How Voltage Drops are Manifested by Lithium Ion Configurations at Interfaces and in Thin Films on Battery Electrodes

Battery electrode surfaces are generally coated with electronically insulating solid films of thickness 1-50 nm. Both electrons and Li+ can move at the electrode-surface film interface in response to the voltage, which adds complexity to the "electric double layer" (EDL). We apply Density Functional Theory (DFT) to investigate how the applied voltage is manifested as changes in the EDL at atomic lengthscales, including charge separation and interfacial dipole moments.

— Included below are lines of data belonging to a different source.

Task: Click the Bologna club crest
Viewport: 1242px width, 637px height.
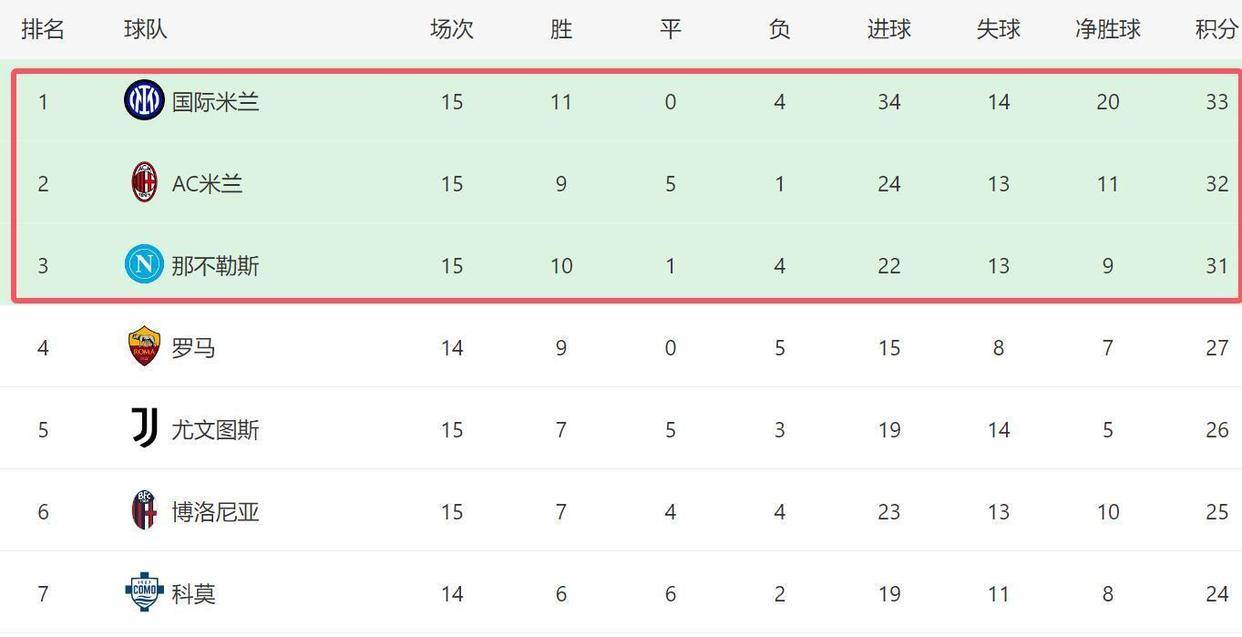Action: click(x=144, y=511)
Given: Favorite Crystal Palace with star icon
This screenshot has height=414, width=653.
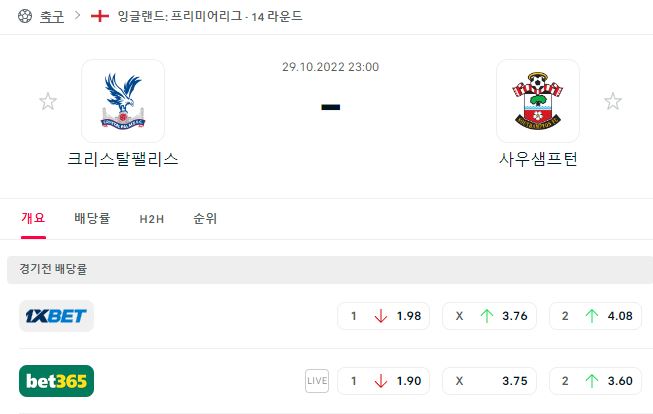Looking at the screenshot, I should pos(48,101).
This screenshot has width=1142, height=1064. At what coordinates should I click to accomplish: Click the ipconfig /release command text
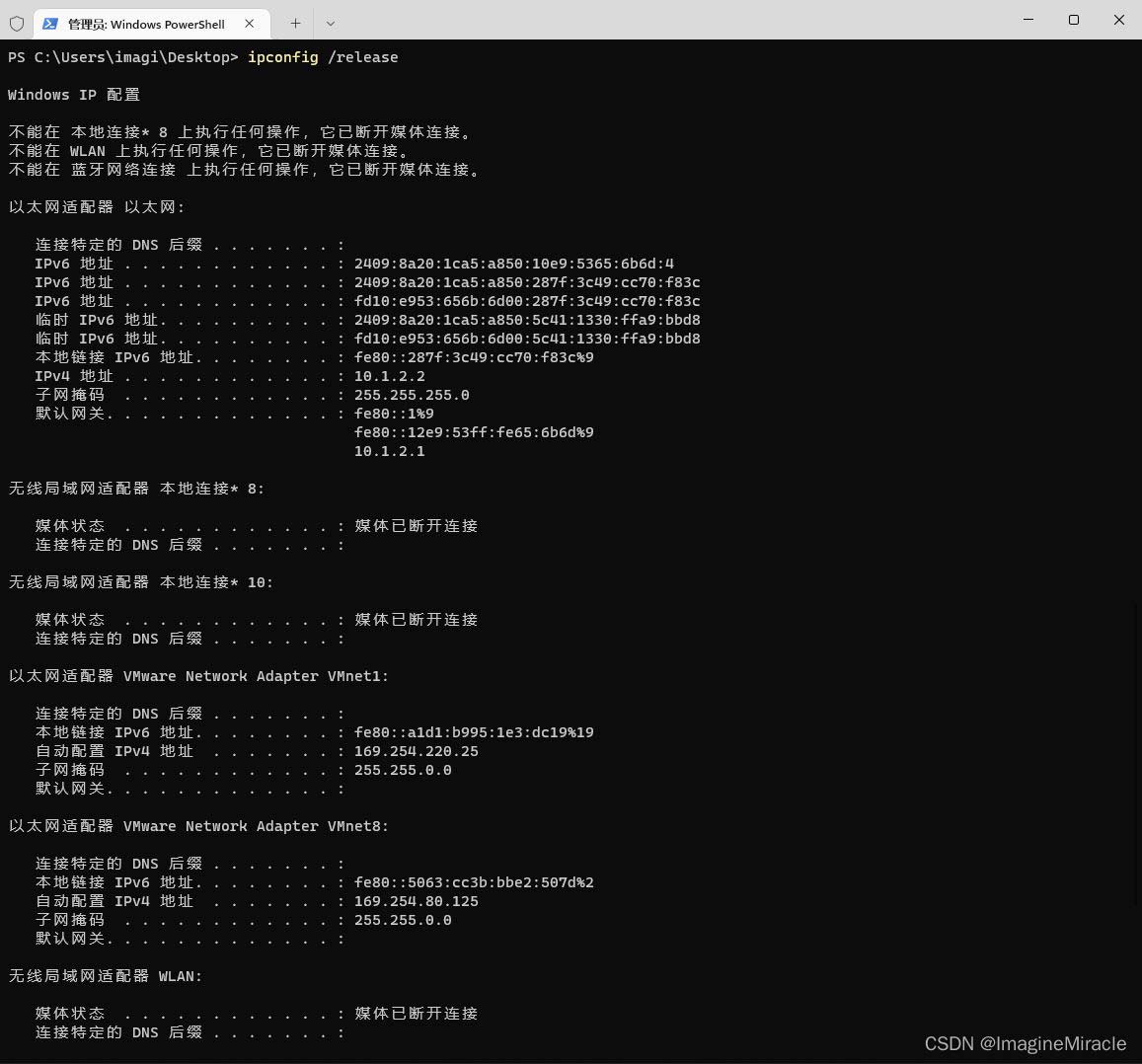(323, 57)
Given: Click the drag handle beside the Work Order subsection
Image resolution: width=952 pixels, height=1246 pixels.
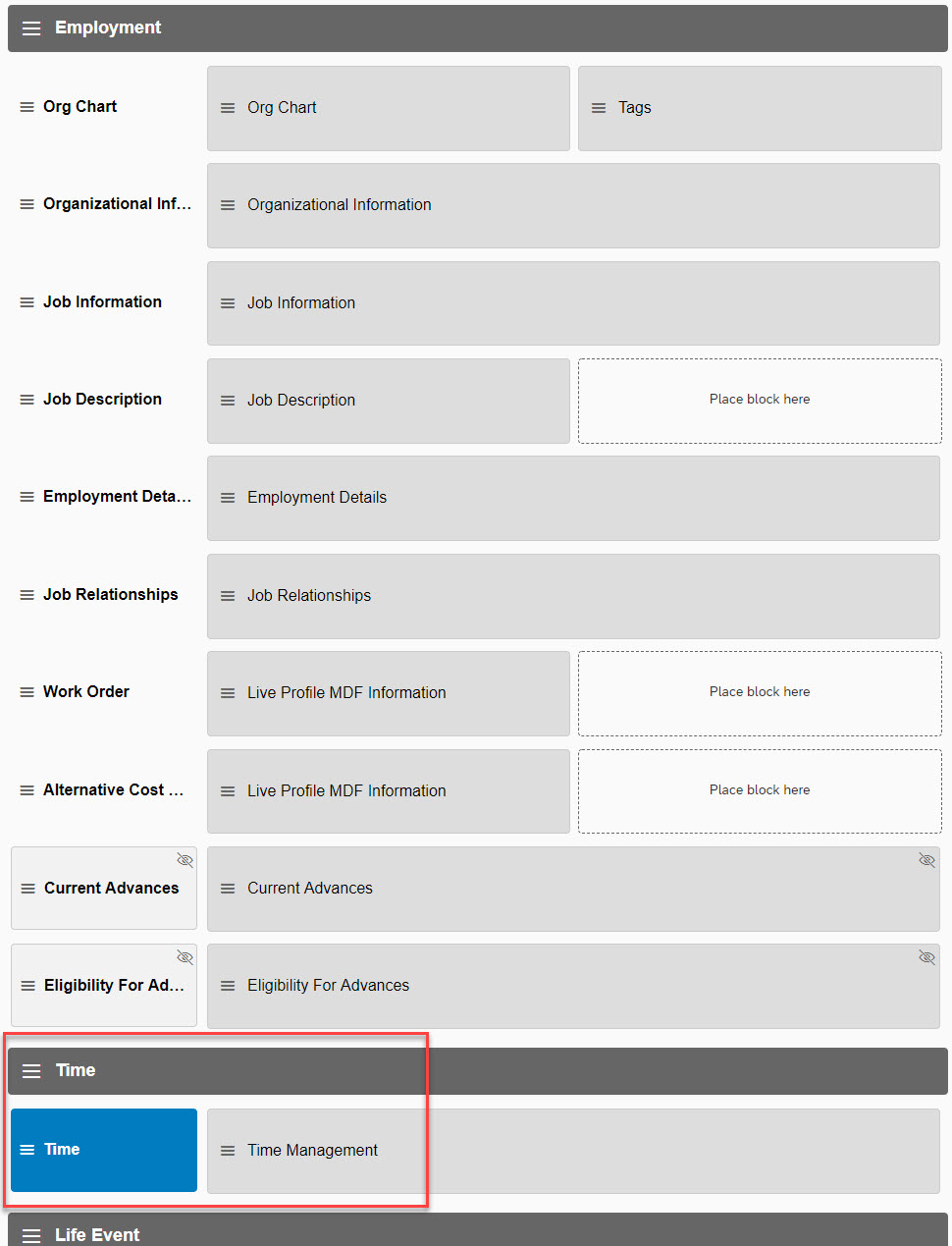Looking at the screenshot, I should (x=27, y=692).
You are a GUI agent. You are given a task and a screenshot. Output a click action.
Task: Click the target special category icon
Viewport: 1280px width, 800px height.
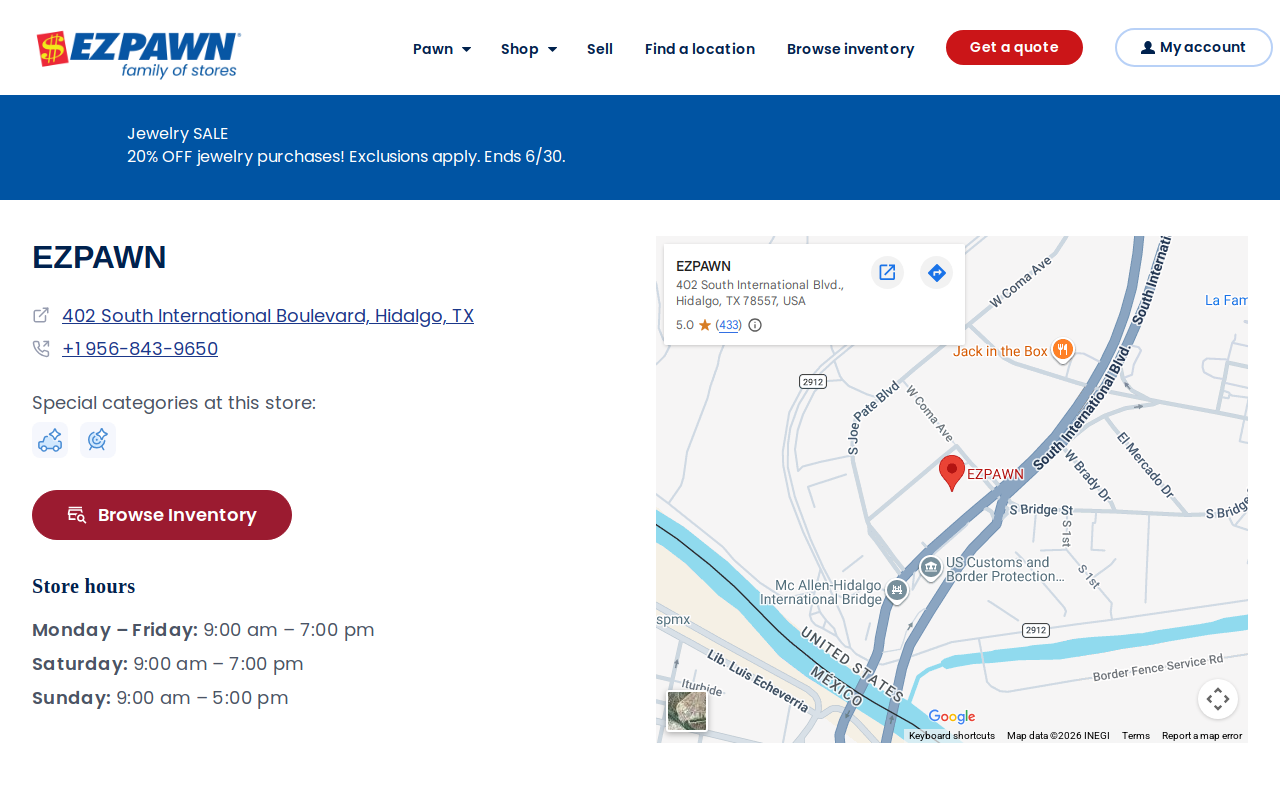[98, 440]
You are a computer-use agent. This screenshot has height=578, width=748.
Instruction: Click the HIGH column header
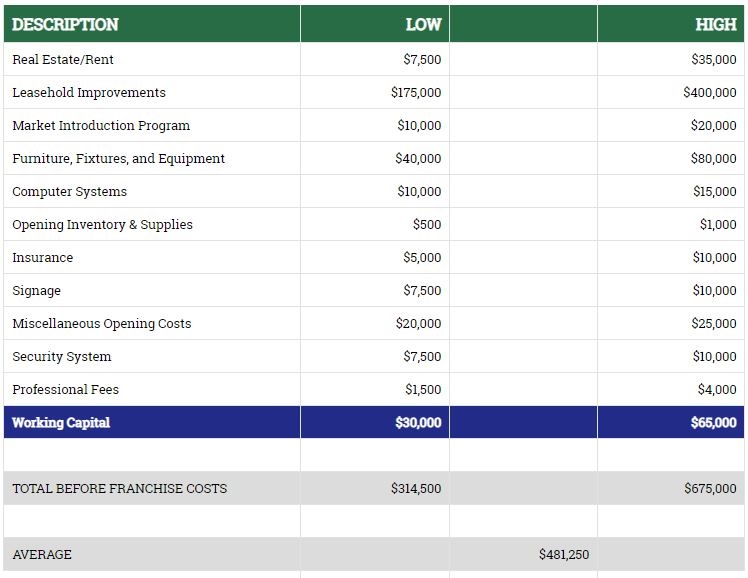[715, 24]
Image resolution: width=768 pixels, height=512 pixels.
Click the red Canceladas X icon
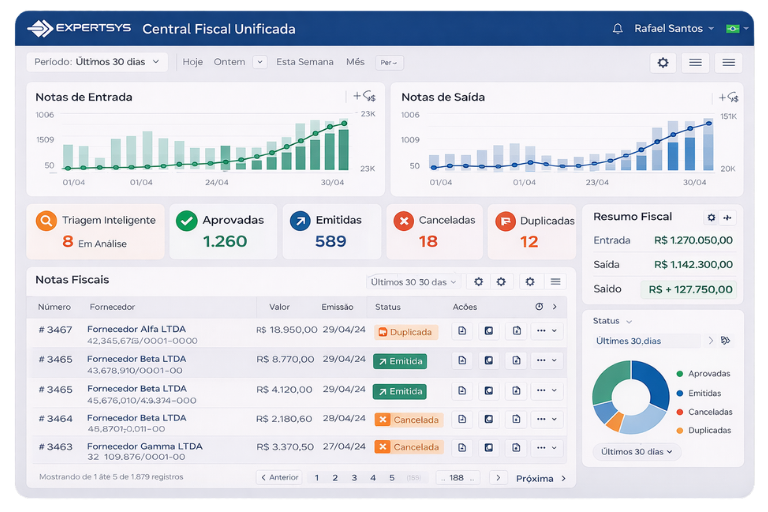click(404, 221)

Illustrating examples include Li(3)PO(4), Li(2)CO(3), and Li(x)Mn(2)O(4) thin-films on Au(111) surfaces under ultrahigh vacuum conditions. Adsorbed organic solvent molecules can strongly reduce voltages predicted in vacuum. We propose that manipulating surface dipoles, seldom discussed in battery studies, may be a viable strategy to improve electrode passivation. We also distinguish the computed potential governing electrons, which is the actual or instantaneous voltage, and the "lithium cohesive energy" based voltage governing Li content widely reported in DFT calculations, which is a slower-responding self-consistency criterion at interfaces. This distinction is critical for a comprehensive description of electrochemical activities on electrode surfaces, including Li+ insertion dynamics, parasitic electrolyte decomposition, and electrodeposition at overpotentials.